With the ongoing rise of antibiotic-resistant pathogens such as Methicillin-resistant Staphylococcus aureus, and the loss of their effective treatment, novel approaches to tackle this superbug crisis are urgently needed. The exploitation of bacterial quorum sensing (QS), i.e. the regulation of gene expression in response to fluctuations in cell-population density, has previously been discussed as a potential leverage point to combat pathogens. By interfering with the bacterial communication process, also known as quorum quenching, the goal is to shut down virulence production without developing resistance mechanisms. S. aureus employs oligopeptides, so-called autoinducer peptides (AIPs), as QS signaling molecules. AIPs consist of about 8 amino acids (AA) with a thiolester linkage between the central cysteine and the C-terminal carboxyl group. AIPs released by different species have divergent AA sequences but conserved thiolactone ring structure. After the detection of a minimal threshold concentration of AIPs, S. aureus expresses phenol-soluble modulins (PSMs), a toxin family usually composed of 21-26 AA arranged in an alpha-helix.
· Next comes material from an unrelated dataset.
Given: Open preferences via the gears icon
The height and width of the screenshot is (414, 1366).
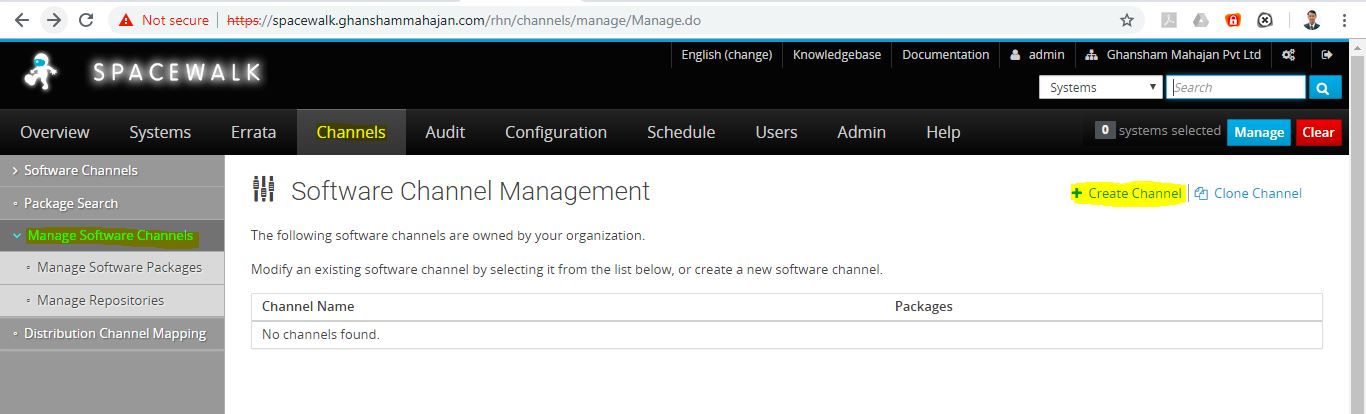Looking at the screenshot, I should pos(1289,55).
To facilitate monitoring of AIPs and PSMs in bacterial communities, the purpose of this project was to establish a high-throughput mass spec method for screening of staphylococcal isolates. To establish multiple reaction monitoring (MRM) methods, selected AIP and PSM peptides were custom-synthesized and used to experimentally compile a Q1/Q3 transition list and optimize collision energies. Finally, we have been able to squeeze the separation of the physico-chemically very different peptides in a 4.5 min gradient on an Agilent Poroshell column. Screening efforts are currently underway to sensitively detect and quantify AIP and PSM peptides in culture media filtrates from bacterial isolates. Furthermore, gathered knowledge about the fragmentation behavior of cyclic peptides will aid to generate transition lists in silico in the future.